Having spent three hours in a cold gloomy hide Bittern watching, well mainly waiting rather than watching if I am honest, I was delighted to get an Oxonbirds WhatsApp alert about a Pectoral Sandpiper that had just been discovered at Port Meadow in nearby Oxford, just thirty minutes drive away.
It had been found by Thomas Miller a fellow Oxonbirder who is a Phd student at Oxford and was leading the inaugural outing of the Oxford Ornithological Student Society to Port Meadow.
Despite it being a Saturday morning, traffic was light and I soon reached the car park by the meadow, parted with £2 for three hours parking and set off through the entrance gate to follow the track that leads out onto the meadow.
In the distance I could see a huddle of people, some looking intently through scopes at an area of flooded grassland and mud.This obviously was the location of the sandpiper but with horror I watched an out of control dog racing across the meadow and putting every bird up into the air. Port Meadow is situated by the River Thames, on the northwest edge of the City of Oxford and consequently is widely used by the general public and can get very busy. Sadly it is also used by a minority of irresponsible and inconsiderate dog owners and this was just the latest manifestation of such behaviour.

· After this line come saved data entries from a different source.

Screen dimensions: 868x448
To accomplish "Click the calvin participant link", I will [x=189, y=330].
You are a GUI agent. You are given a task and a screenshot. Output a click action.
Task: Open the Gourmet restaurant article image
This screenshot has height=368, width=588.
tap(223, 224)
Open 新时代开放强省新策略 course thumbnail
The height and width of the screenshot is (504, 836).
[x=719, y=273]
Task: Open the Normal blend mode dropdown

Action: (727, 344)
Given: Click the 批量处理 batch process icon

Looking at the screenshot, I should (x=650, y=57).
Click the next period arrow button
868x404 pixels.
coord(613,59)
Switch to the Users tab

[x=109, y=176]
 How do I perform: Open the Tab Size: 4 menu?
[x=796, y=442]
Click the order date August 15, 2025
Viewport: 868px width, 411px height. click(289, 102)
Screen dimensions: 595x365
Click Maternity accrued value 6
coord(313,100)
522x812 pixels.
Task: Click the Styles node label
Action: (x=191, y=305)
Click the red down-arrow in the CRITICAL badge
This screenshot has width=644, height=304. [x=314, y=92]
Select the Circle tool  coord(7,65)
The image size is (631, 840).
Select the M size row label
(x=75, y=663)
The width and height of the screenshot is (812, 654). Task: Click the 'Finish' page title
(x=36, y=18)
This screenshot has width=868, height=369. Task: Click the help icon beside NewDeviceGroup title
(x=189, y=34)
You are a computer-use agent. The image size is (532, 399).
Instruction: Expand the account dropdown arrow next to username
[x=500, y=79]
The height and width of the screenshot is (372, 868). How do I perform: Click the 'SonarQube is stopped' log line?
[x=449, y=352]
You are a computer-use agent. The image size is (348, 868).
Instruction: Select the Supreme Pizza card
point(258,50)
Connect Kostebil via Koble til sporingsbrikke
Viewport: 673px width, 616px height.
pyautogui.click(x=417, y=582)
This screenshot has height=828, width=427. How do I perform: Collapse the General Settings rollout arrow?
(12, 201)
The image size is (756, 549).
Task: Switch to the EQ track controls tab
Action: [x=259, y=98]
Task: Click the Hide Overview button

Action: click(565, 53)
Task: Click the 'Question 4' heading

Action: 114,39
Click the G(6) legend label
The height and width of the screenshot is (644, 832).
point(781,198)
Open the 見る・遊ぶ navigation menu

I joined the small crowd of birders, expecting to hear that the bird had flown but was delighted to learn that it was the one and only bird not to be flushed by the dog. The sandpiper was on the other side of the stretch of shallow water in front of us, working its way steadily and methodically around small grass tussocks in the waterlogged ground.
In their understated way they are an attractive wader, maybe one for the connoisseur. There is nothing flashy about their plumage which is a neat and pleasing amalgam of brown and richer chestnut scallopy upperparts, by way of the presence of white fringes to the brown feathers. These white fringes form two obvious white stripes on each side of its upperpart plumage. Slightly larger than a Dunlin they have a slightly decurved bill and yellowish green legs. Their name derives from the finely streaked breast which comes to a point in the centre and is sharply defined from the rest of the white underparts. They breed both in northeast Siberia and North America and usually winter in South America. Personally I would plump for this bird coming from Siberia but who really knows.
Courtesy of Badger.
The students departed leaving a hardcore of Oxonbird regulars. I took a lot of pictures and then, relaxing had a pleasant chat with my fellow birders, almost all known to me, even meeting people I had not seen for a very long time.